The new case, revealed yesterday, follows repeated warnings over the dangers of super gonorrhoea by concerned health chiefs.
WHO raised concerns two years ago that the STI, once known as the ‘clap’, could become immune to antibiotics in a ‘matter of years’.
COULD THIS BE A CURE FOR SUPER GONORRHOEA?
A new antibiotic was found in the ‘arms race’ against incurable superbugs, The Daily Mail revealed last July.
The drug is a weapon in the fight against a strain of ‘super-gonorrhoea’ similar to that which swept across London, the South East and Midlands.
Chief Medical Officer Dame Sally Davies has previously written to GPs warning that gonorrhoea, Britain’s second most common STI after chlamydia, could become an ‘untreatable disease’.
But the bug, some strains of which are now resistant to every hospital antibiotic, was defeated by British scientists using the antibiotic closthioamide.
While still at least five years away from being available to patients, closthioamide cured 98 per cent of gonorrhoea samples taken from British patients.
The antibiotic, only discovered seven years ago, has also been found to tackle hospital superbug MRSA and deadly E.coli and could go on to be tested against other bacteria, including drug-resistant TB.
The new document stated the man – whose location has also been withheld – attended sexual health services earlier this year.
He was having regular sex with a female in the UK, but also had a one-off encounter with another woman in south-east Asia.
The man told doctors his gonorrhoea symptoms began a month after having sex with the woman on his travels, PHE officials said.
The document does not state whether the Asian woman already had the multi-drug resistant strain of gonorrhoea, or if it mutated.
He was started on a course of ceftriaxone and spectinomycin – but tests showed the STI remained in his throat, suggesting one failed to work.
Laboratory tests revealed a high resistance to azithromycin and ceftriaxone. It also showed the bug was only susceptible to spectinomycin.
The patient – who will be retested in the middle of next month to see if he still has gonorrhoea – is now being treated with daily injections of ertapenem, another antibiotic.
Preliminary STI results for his sexual partner in the UK returned negative for gonorrhoea. She is being followed up.
More than 35,000 people a year are infected with gonorrhoea in England, including record numbers of baby boomers. Only chlamydia and genital warts are more prevalent.
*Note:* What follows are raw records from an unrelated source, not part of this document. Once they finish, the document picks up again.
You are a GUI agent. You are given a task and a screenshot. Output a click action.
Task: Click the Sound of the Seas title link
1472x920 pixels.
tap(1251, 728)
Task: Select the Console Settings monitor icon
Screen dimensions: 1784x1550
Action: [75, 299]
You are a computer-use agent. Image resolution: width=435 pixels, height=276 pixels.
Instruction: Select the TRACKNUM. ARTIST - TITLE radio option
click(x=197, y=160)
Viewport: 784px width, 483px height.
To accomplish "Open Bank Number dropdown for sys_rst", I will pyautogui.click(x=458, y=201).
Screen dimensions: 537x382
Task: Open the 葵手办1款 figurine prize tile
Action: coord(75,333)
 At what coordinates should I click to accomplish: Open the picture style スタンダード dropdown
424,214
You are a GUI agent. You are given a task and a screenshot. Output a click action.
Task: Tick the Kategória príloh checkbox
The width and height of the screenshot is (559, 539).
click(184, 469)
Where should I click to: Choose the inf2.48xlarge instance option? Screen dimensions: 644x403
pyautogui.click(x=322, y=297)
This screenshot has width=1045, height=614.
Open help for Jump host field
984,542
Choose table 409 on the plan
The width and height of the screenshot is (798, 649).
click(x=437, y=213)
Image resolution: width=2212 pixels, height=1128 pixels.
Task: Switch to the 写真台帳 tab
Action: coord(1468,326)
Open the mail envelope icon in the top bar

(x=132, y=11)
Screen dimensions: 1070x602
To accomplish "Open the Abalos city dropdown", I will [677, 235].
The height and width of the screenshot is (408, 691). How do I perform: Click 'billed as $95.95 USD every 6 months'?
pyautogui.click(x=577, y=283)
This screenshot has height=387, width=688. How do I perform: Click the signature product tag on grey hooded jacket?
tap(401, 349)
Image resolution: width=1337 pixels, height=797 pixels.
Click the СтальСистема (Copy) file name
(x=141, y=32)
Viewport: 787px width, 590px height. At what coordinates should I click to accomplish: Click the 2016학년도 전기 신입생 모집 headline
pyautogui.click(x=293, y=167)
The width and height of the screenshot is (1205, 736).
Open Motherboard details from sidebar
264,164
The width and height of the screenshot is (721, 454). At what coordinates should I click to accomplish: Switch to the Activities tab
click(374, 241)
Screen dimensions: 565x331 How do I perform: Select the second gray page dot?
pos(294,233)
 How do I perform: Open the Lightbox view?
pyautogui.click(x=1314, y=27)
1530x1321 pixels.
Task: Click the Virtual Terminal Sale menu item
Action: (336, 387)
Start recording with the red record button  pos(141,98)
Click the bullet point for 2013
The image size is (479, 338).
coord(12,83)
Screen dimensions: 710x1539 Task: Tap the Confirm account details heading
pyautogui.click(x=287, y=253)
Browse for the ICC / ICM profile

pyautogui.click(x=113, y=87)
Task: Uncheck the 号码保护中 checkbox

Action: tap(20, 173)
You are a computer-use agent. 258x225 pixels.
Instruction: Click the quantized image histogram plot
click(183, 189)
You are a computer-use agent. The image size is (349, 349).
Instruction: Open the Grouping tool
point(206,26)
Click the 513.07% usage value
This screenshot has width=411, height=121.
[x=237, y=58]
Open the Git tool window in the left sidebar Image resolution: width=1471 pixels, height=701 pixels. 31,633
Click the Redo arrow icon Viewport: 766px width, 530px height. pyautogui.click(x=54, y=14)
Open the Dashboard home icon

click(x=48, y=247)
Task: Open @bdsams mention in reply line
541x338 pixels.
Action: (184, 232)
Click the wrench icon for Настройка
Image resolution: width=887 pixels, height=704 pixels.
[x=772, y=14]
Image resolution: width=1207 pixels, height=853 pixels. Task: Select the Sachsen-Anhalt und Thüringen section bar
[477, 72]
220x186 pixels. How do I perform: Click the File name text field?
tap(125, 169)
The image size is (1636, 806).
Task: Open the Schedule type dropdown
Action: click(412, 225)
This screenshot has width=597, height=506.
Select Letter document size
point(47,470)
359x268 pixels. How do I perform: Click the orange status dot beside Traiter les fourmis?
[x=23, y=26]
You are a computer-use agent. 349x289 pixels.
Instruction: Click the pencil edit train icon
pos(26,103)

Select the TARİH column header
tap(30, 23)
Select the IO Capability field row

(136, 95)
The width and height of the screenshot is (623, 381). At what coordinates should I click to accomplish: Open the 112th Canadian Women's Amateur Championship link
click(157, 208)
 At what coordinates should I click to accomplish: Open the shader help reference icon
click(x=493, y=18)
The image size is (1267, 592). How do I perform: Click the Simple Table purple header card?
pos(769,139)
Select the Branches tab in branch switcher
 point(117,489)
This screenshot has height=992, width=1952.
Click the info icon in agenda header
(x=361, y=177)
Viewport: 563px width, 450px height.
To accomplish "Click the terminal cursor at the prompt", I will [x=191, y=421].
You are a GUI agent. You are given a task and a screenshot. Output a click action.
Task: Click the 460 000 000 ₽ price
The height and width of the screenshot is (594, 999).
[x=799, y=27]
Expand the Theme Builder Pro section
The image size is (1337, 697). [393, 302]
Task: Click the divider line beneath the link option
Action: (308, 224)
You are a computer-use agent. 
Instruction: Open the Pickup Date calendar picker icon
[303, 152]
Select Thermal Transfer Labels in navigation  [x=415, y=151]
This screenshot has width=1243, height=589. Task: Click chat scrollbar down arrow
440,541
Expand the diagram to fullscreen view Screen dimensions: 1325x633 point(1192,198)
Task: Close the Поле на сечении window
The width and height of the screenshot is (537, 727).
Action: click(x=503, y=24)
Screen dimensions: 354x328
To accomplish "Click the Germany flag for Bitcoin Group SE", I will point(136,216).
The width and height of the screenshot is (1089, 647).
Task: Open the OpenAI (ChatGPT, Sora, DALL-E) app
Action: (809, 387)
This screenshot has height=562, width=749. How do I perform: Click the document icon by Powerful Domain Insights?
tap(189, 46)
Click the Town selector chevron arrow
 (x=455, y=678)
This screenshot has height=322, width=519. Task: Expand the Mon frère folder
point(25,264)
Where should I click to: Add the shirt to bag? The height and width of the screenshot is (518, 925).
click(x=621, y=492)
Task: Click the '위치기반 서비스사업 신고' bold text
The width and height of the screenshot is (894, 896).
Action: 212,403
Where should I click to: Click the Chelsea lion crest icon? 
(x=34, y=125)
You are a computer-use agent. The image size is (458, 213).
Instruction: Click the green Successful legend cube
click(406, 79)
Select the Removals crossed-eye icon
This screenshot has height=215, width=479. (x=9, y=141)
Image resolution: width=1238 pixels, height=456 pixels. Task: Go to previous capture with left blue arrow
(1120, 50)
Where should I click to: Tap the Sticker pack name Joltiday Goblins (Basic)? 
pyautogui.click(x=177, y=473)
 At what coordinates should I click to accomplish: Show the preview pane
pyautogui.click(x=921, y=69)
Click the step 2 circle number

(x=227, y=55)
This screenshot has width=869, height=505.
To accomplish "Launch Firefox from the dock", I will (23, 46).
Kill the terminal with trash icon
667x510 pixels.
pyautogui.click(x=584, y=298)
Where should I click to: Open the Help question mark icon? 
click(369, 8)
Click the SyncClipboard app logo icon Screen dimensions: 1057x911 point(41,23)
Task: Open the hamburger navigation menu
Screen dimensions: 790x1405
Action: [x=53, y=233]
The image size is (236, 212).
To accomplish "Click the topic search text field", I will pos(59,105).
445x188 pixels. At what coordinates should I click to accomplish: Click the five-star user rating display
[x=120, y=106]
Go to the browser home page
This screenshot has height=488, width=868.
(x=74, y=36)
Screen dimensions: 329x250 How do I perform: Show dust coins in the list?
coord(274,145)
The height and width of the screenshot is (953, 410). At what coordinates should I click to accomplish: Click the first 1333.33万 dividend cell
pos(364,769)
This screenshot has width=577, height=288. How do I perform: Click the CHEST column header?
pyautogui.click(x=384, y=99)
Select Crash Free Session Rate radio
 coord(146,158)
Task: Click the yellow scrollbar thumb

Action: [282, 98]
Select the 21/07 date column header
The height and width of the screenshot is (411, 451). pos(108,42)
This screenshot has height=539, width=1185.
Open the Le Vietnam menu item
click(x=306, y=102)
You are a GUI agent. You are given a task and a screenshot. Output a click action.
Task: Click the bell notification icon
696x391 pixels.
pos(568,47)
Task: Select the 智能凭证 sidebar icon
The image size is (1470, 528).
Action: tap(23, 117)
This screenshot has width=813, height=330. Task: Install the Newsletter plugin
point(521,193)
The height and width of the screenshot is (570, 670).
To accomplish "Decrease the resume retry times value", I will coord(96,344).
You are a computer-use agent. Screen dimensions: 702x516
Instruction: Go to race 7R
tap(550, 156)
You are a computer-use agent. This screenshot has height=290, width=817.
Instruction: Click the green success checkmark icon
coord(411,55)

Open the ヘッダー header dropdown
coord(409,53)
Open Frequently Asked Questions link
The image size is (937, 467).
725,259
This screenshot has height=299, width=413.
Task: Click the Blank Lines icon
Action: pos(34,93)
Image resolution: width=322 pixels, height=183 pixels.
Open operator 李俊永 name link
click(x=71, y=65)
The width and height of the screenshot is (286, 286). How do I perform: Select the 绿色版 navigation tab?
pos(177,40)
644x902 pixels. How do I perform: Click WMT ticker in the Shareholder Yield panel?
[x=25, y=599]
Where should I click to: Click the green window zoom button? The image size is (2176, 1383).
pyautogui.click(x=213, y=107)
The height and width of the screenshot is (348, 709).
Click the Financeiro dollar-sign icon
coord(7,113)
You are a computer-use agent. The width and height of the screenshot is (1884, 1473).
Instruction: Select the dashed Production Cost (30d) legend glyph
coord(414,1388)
Figures show 78 million people worldwide contract gonorrhoea each year.
But a ‘super’ version of the STI, which is caused by the Neisseria gonorrhoeae bacterium, swept across Britain two years ago, striking London, the South East and the Midlands.
It was resistant to the common antibiotic ciprofloxacin and extended-spectrum cephalosporins, which are the drugs of last resort.
Chief Medical Officer Dame Sally Davies has previously written to GPs warning that gonorrhoea could become an ‘untreatable disease’.
Super gonorrhoea is one of many antibiotic-resistant infections which together kill an estimated 700,000 people worldwide each year.
Deemed to be one of the biggest threats to humanity, the issue has previously been cited as severe as terrorism and global warming.
Antibiotics have been so overused by GPs and hospital staff for decades that the bacteria have evolved to become resistant.
Doctors claim medicines including penicillin no longer work on sore throats, skin infections and, more seriously, pneumonia.